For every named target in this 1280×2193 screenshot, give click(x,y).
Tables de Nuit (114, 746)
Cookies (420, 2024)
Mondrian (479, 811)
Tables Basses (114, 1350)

++++++++

* **Exercise aim**: The full listing, retyped exactly, is the expected answer.

* **Answer to the problem**:
For every named target in this 1280×2193 screenshot, give click(x,y).
Tables de Nuit (114, 746)
Cookies (420, 2024)
Mondrian (479, 811)
Tables Basses (114, 1350)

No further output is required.